* **Dataset extract**:
★ ★ ★ ★ ★

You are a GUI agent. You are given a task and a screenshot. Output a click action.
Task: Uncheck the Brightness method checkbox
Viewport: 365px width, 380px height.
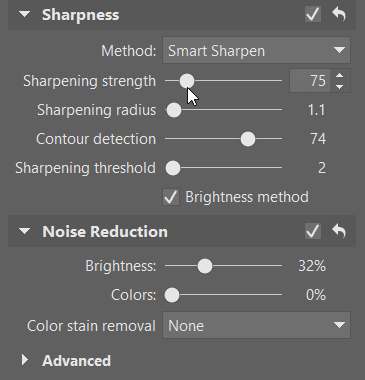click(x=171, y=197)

★ ★ ★ ★ ★

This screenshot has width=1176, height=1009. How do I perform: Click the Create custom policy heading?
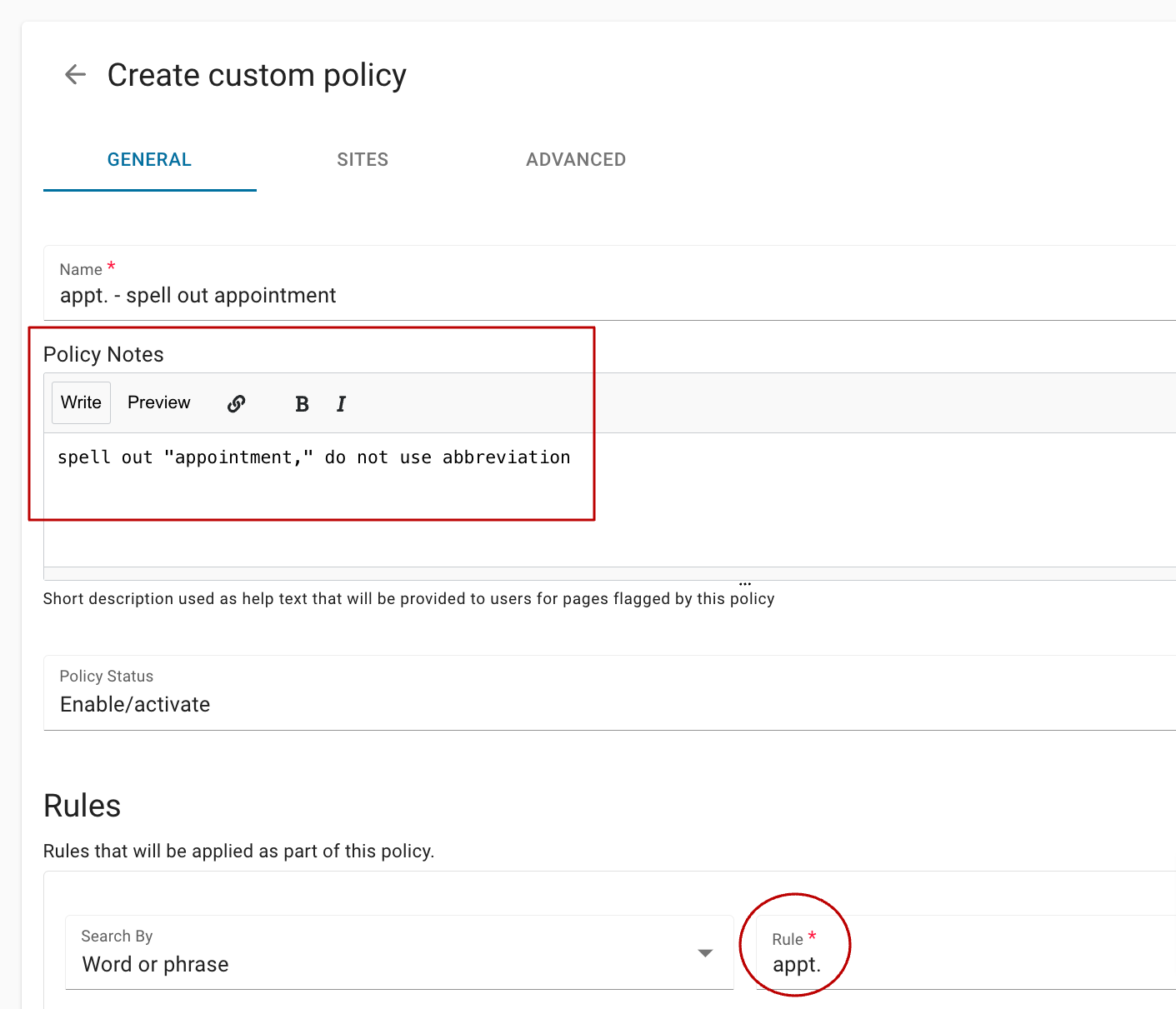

★ ★ ★ ★ ★

Copy every line that includes the string "screenshot" from the material above.

You are a GUI agent. You are given a task and a screenshot. Output a click action.
This screenshot has width=1176, height=1009. How do I perform: Click the Create custom policy heading?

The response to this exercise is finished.